News story

Schools to trial new approach to exclusions

Hundreds of children who are permanently excluded from school are to be part of a new trial in which headteachers will be responsible for ensuring that they continue to receive a decent education.

This was published under the 2010 to 2015 Conservative and Liberal Democrat coalition government

One in ten secondary schools - around 300 schools - from across England will be part of the trial in which headteachers will be responsible for ensuring that the pupils they exclude continue to receive a decent education. It will also help pupils who are at risk of being excluded by encouraging schools to intervene earlier.

Headteachers who permanently exclude a pupil from their school will now be able to choose the alternative provision, rather than the local authority. The school will also receive the funding instead of the local authority.

Schools in the trials will then be better able to monitor both attainment and attendance of the pupils. The trial will also help encourage schools to intervene early with children who are at risk of being excluded.

In 2009/10, 5020 pupils were permanently excluded from their secondary school. Most were sent to alternative provision such as Pupil Referral Units. Latest statistics show that only 1.4 per cent of pupils in alternative provision achieved five good GCSEs including maths and English. The Government believes this is not good enough.

Schools Minister Nick Gibb said:

Improving behaviour in our schools is a key priority of the Government, which is why we support headteachers who permanently exclude those children who persistently disrupt the education of others or who bully other children.

We need to ensure, however, that exclusion does not lead those children to abandon education. The quality of education for permanently excluded children is so poor that scarcely any achieve the minimum level of qualifications they need to succeed. Many of these children are the most vulnerable in society and we need to ensure that, despite being expelled from school, they continue to receive a good quality education, albeit in an alternative setting.

This trial is just one of a range of education reforms designed to drive up the quality and academic standards of alternative education for excluded children. We are determined that no child’s education should be abandoned, regardless of the behaviour or problems facing that child.

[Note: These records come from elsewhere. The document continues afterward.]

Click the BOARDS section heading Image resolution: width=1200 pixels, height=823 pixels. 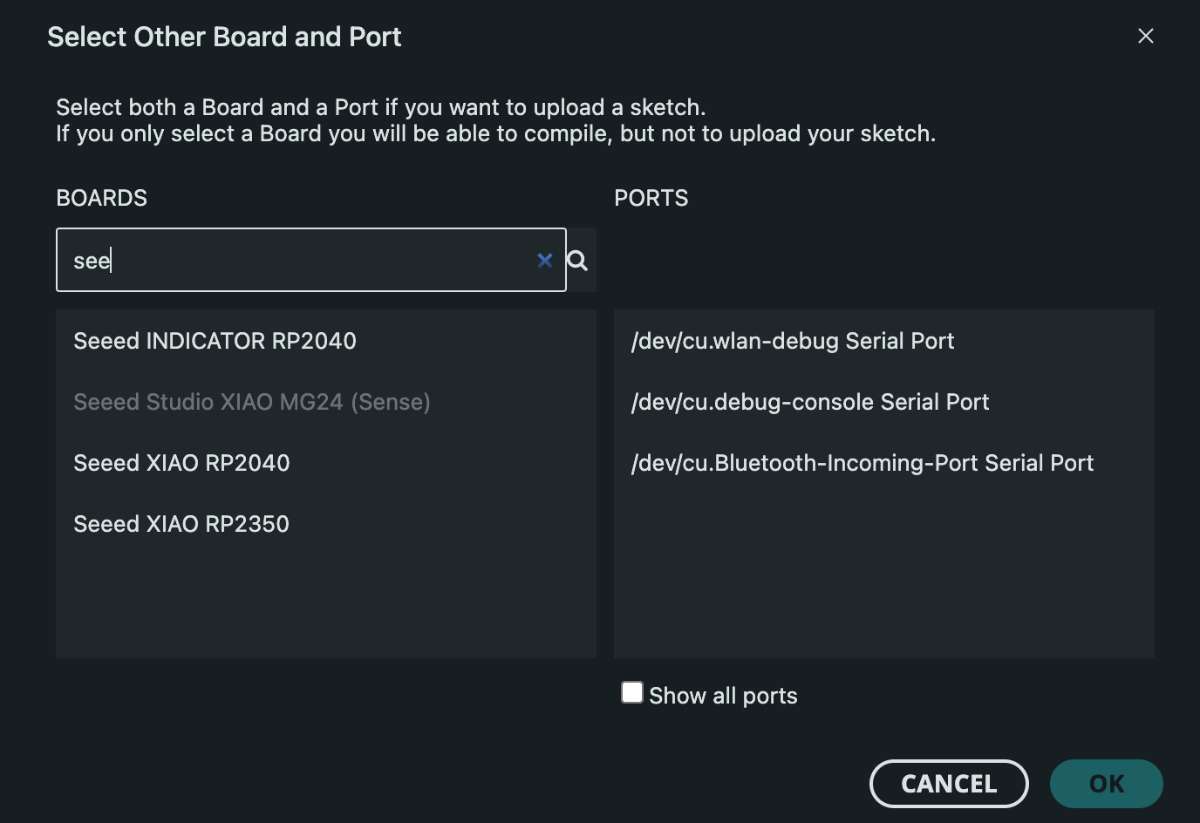(102, 198)
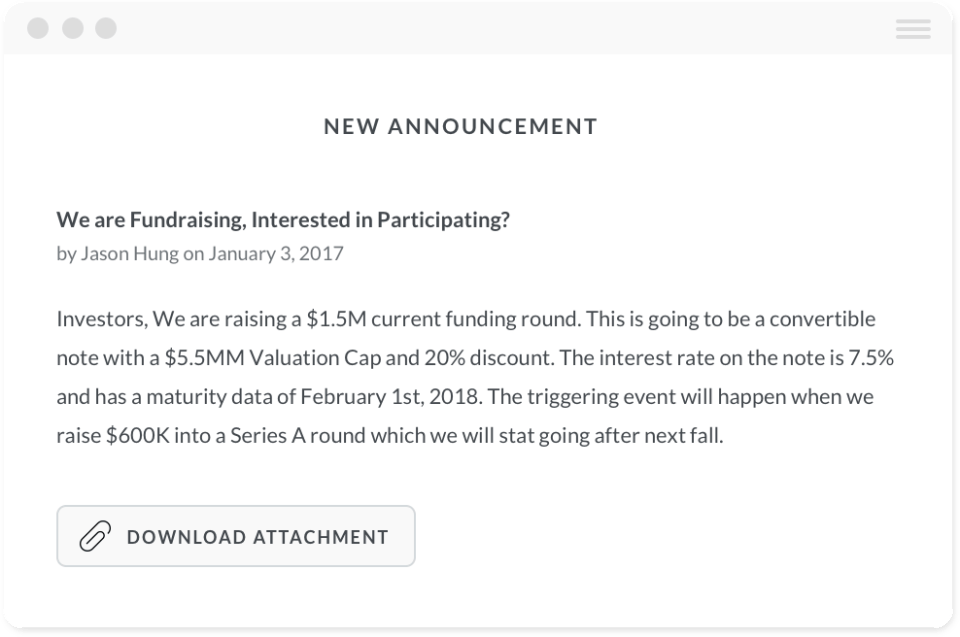Open the 'We are Fundraising' announcement title
The height and width of the screenshot is (637, 960).
click(283, 220)
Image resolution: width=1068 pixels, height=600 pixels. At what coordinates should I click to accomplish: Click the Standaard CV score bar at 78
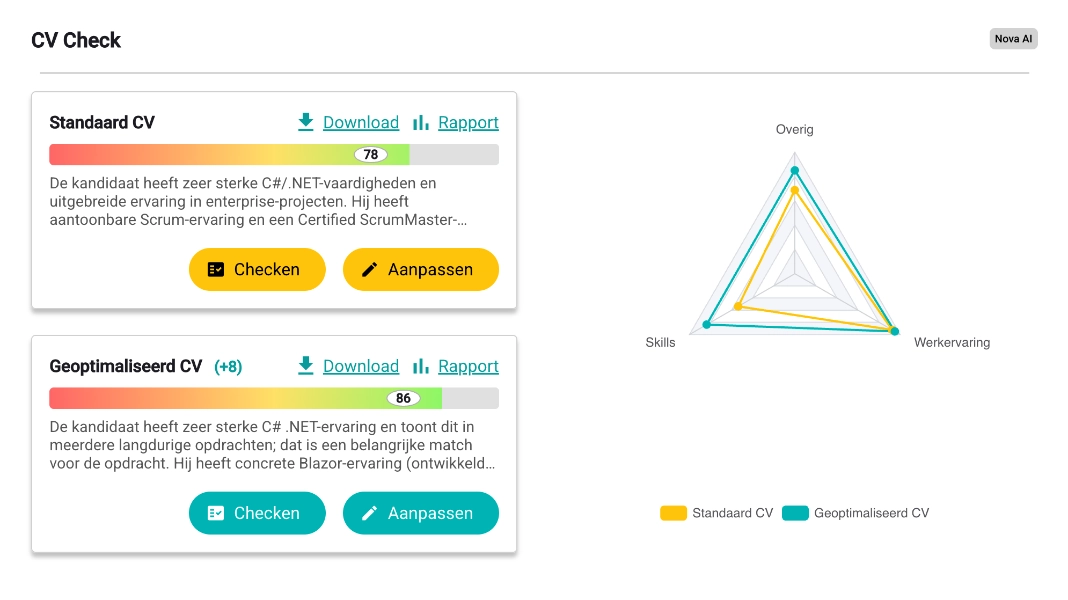[x=371, y=154]
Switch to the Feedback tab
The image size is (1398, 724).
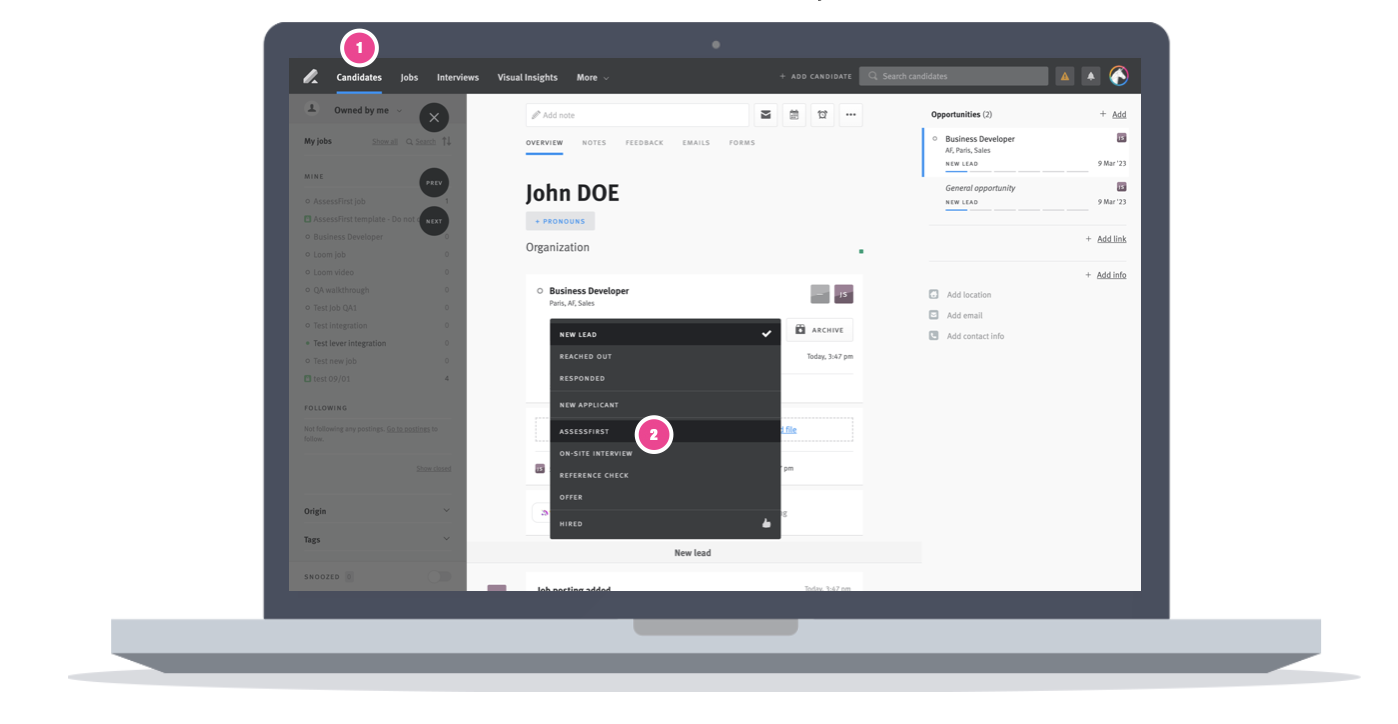pyautogui.click(x=644, y=143)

Eight local authorities have joined the trial to date:

  • Leeds City Council
  • Lancashire County Council
  • East Sussex County Council
  • Wiltshire Council
  • Sefton Council
  • Redcar and Cleveland Borough Council
  • Hampshire
  • Middlesbrough

Areas in Hampshire, Hertfordshire and Leeds will be implementing the new approach between September 2012 and April 2013.

A headteacher has the power to permanently exclude a pupil if they have seriously or persistently breached the school’s behaviour policy, and where allowing the pupil to remain in school would seriously harm the education or welfare of the pupil or others in the school.

Currently when a decision to permanently exclude has been taken, for the first five days of the exclusion parents are required to supervise their child. On the sixth day the local authority assumes responsibility for providing full-time education for the pupil. They decide what provision would best meet the needs of the excluded pupil. This may be in a local authority-managed Pupil Referral Unit or with an alternative provider, such as a third sector organisation which, for example, focuses on vocational subjects or intensive personal and behavioural improvement.

Schools in the trial will take over most of this responsibility from their local authority. Cambridgeshire County Council is already running a similar approach with some of its schools. Historically, the schools in the county tended to trust alternative providers and assume that pupils were getting the quality of support they needed.

Now five school partnerships have freedom to allocate funding of about £5 million, previously controlled by the council, as they choose. Schools have used the funding to bring about a significant shift in attitude and approach. Schools are much more concerned about making sure the alternative provision meet the individual needs of the pupil. Results for excluded pupils or those at risk of exclusion have improved and expenditure, which in the past was increasing in huge steps year on year, is stable.

Mark Patterson, headteacher at Chesterton Community College which has been part of the new approach, said:

By having more control over alternative provision and the funding, we can have better provision in our own schools for those students who would previously have been permanently excluded or who would have simply ‘dropped out’ and then been hard or impossible to re-engage.

The system has worked well with referrals to the Pupil Referral Units falling by 60 per cent over the past three years, which means far fewer students out of school - and that has to be a good thing.

The trial will take place over three school years, being reviewed at the end of each year. It is due to finish in July 2014.

Notes for editors:

Statistics on GCSE results of children in Alternative Provision in 2009/10 can be accessed from the In the News section of our website.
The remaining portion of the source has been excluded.